Godon: For me, it's probably his (Farrell’s) best ever part, alongside The Lobster. Nobody expected him to be so fragile. It’s one of his best roles because once again, it's brilliantly written. It's a gift from heaven.
Berrington: It’s a love story, that's what I think. Colin is this petulant child who needs the older man and the performances were beautifully crafted by these two very accomplished actors.
They were totally at home in those roles. I don't think you can split between the two performances, they're sort of integral to each other. I'm not going to decide on a favourite!
It's very humane and truthful. Even the psychopath, Harry, has a family with children that he connects with on a loving basis. You get to see the reality of those moments and then the flip side with this violence.
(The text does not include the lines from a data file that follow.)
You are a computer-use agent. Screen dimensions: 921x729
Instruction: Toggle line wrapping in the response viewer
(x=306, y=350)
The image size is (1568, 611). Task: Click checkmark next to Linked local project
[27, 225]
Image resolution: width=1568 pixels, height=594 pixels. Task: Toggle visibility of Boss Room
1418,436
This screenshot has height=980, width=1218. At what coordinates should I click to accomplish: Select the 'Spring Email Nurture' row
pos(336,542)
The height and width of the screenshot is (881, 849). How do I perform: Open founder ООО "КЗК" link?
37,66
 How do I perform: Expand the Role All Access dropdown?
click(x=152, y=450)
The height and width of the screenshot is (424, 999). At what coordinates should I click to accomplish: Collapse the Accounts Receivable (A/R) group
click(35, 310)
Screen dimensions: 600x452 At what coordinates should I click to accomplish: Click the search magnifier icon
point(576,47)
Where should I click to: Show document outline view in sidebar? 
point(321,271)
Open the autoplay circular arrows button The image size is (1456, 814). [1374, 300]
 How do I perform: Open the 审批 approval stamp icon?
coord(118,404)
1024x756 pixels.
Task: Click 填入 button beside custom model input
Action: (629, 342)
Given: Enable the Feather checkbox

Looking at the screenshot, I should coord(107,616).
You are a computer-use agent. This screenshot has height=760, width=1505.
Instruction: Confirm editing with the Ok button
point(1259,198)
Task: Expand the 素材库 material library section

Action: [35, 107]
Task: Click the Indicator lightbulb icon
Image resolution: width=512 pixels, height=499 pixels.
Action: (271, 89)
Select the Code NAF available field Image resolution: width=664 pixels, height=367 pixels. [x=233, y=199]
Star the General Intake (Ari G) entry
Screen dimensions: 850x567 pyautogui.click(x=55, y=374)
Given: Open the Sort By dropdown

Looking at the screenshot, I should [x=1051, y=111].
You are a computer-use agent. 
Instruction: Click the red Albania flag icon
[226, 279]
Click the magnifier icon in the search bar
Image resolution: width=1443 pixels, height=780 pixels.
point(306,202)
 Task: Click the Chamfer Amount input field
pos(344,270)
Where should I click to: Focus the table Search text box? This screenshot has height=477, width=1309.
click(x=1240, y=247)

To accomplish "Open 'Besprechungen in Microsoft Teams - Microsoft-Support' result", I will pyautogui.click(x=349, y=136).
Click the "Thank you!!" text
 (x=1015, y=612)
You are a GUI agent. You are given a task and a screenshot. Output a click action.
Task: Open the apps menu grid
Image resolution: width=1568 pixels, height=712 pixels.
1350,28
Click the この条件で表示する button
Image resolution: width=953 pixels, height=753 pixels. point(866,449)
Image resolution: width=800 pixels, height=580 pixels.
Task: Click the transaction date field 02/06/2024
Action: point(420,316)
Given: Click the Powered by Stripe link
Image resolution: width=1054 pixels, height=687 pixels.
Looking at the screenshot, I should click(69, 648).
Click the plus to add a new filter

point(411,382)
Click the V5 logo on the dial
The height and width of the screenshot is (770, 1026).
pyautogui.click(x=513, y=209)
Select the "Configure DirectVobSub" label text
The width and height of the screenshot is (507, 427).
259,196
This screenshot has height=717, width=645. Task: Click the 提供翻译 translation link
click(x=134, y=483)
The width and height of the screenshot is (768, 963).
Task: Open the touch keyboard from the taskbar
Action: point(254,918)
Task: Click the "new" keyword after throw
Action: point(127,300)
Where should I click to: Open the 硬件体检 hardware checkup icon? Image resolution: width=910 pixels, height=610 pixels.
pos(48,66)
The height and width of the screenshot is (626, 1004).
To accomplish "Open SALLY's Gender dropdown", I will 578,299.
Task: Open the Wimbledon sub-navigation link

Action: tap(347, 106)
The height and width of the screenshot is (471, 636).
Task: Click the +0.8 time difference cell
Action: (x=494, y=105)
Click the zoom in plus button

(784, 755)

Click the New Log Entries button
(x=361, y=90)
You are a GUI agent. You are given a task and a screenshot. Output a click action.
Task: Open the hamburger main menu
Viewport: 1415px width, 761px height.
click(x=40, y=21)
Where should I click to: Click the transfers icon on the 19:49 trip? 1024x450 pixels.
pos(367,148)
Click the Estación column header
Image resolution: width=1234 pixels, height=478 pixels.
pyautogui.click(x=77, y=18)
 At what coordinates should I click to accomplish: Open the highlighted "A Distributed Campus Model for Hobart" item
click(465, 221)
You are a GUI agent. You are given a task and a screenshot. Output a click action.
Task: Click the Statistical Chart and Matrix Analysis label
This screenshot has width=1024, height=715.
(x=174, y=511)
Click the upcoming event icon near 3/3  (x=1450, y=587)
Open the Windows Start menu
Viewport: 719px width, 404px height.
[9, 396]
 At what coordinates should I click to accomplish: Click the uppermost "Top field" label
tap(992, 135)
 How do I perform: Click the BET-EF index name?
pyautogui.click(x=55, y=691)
You fall in love with Gleeson and Farrell as fish out of water tourists and accept them on that basis first, then you find out who they really are. They're these dark, callous men who are absolutely seeped in crime and horror. To discover that after first thinking that these are smashing blokes that you adore, that's brilliant writing. It's great pathos and very Shakespearean, that's what makes Martin a great writer and artist.
McDonagh: Ray had to be dangerous and unpredictable, but also sensitive and dark and almost despairing at times. I'd seen Colin do dangerous and unpredictable before, and as soon as we met up and talked over the character, I knew he had all those other things in spades too. But it takes a lot of guts and talent to put all those sadder and more vulnerable aspects up on-screen and not have it be mawkish or sentimental – and I think Colin did that brilliantly.
"You don’t even know that we’re not here on a job"
Between cases of art imitating life, alternate takes, and locations that weren’t allowed to be used, the making of In Bruges was as colourful as what’s seen on screen. Here are some details that even hardcore fans might not know.
McDonagh: The boys' hotel was actually the same hotel I stayed in on my first trip, before I had any inkling I'd write something set in Bruges.
Berrington: What’s remarkable is that it was a lower budget film but you have the wonderful Farrell, Gleeson and Ralph all staying in the same little, divine hotel on the canal with everyone else in the crew.
We were filming at the end of January/beginning of February, and the Bruges Council agreed to keep all the Christmas decorations up because they knew filming was going on almost every street. The local mayor kept all of that in place for continuity.
We just felt very, very welcomed there. I was there with my son who is now 15, he was seven months old at the time. I had him with me in the little hotel, he was probably crying and keeping everybody awake. There was also a chocolate fountain at breakfast time, I was very impressed with that!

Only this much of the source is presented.